How to execute: define the geography or niche narrowly enough that you can hand-recruit both sides. 30-50 supply, 100-200 demand within the boundary. Don't expand until you've proven the unit economics there.

Shape 3: Subsidise the harder side

How it works: figure out which side is harder to acquire (usually supply, occasionally demand), and pay for it. Could be cash, could be in-kind, could be done-for-you onboarding. Examples: rideshare companies subsidising drivers; food delivery subsidising restaurant onboarding fees; Patreon paying creators upfront in the early days.

Best fit when: you have capital to deploy and the marketplace's unit economics will eventually justify the subsidy. Disastrous when neither is true — you bleed cash forever.

How to know which side is harder: count the natural inbound on each side at zero marketing. Whichever has fewer hands raised is the harder side.

Shape 4: Aggregate existing supply

How it works: scrape, integrate with, or otherwise represent existing supply that already exists elsewhere. Build the demand side; the supply side already has product-market fit somewhere else and you're just channelling it. Examples: Kayak aggregating flight inventory from airline systems; Indeed aggregating job postings; Airbnb's early "we'll list your Craigslist apartment for free" hack.

Best fit when: the supply already exists in some form publicly or via integrations. Be very careful about whether what you're doing is welcomed by the supply (or about to be cease-and-desisted).

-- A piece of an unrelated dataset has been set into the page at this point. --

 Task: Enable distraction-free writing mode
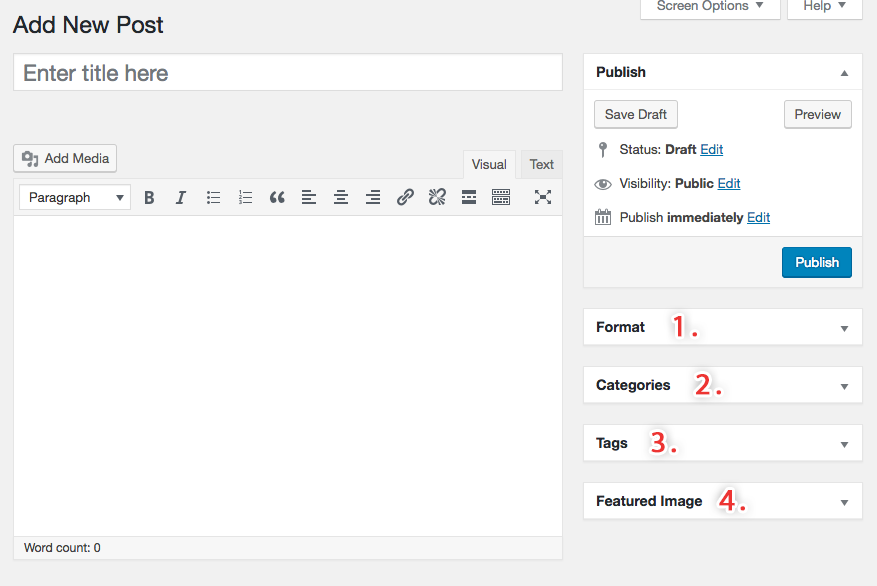pos(543,198)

Shape 5: Founder-led marketplace

How it works: in the first 90 days, the founder personally handles both sides. They take the supply order, fulfil it manually, deliver to the demand side. The "marketplace" is a Stripe page and a phone number. Examples: Airbnb's early days (founders flew to every host's apartment to take photos); Reddit's early days (founders posted fake content from sock-puppet accounts to seed activity); most enterprise marketplaces start with the founder personally brokering each deal.

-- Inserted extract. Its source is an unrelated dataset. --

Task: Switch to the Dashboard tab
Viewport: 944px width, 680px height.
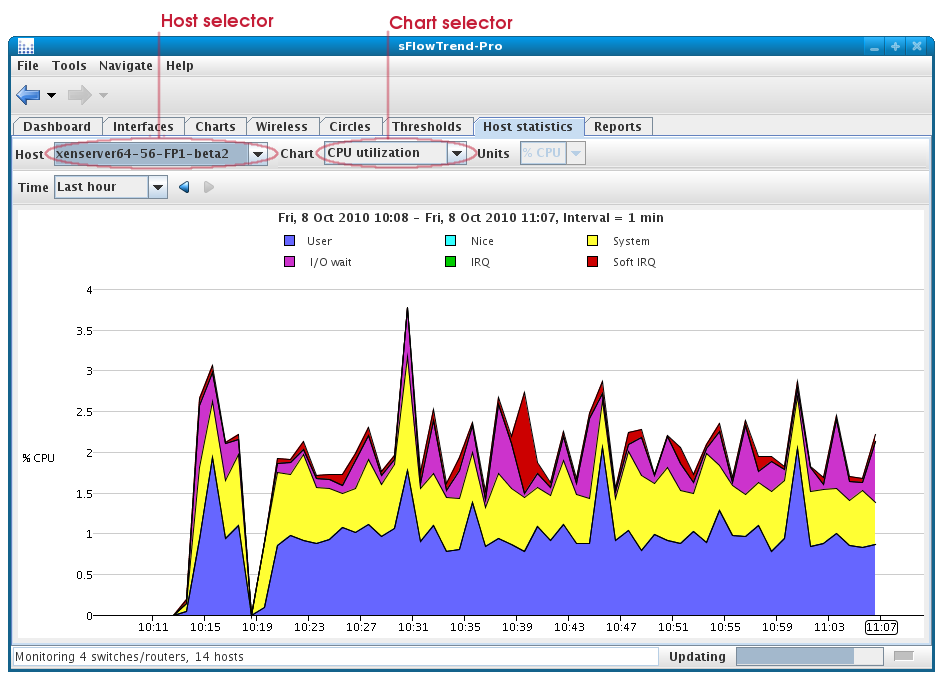Action: 57,127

Best fit when: you have no liquidity and no capital but you have time. You're using your own time as the subsidy. Doesn't scale past 100 transactions but it tells you whether the marketplace shape works at all.

Picking your shape

Answer these three questions:

  1. Is there a single-player version of the product that's useful on its own? Yes → Shape 1.
  2. Do you have $50k+ to deploy on subsidies and you've identified the harder side? Yes → Shape 3.
  3. Does meaningful supply already exist somewhere else (Craigslist, public listings, APIs)? Yes → Shape 4.

If no to all three:

  • Have a tight geography / niche? Yes → Shape 2.
  • No? Shape 5. Be the marketplace yourself for 90 days and use the learning to pick a different shape after.

What never works

  • "Launch a two-sided marketplace and run paid ads to both sides simultaneously." Bleeds cash on both sides, neither side ever sees enough of the other to retain.
  • "Build the world's best marketplace UX and the liquidity will come." Design doesn't beat liquidity. The ugliest marketplace with enough supply beats the prettiest empty one.
  • "Wait for organic growth to hit critical mass." Marketplaces don't grow organically from zero; the founder has to make the first 100-1,000 transactions happen by hand.

What to do today

If you're at zero: pick Shape 5. Start brokering. The point is to learn whether the trade is real, not to scale.

If you've done 50-100 transactions and the unit economics survive: pick Shape 1, 2, 3, or 4 based on what you've learned. Don't pick two shapes simultaneously — you'll dilute focus on both.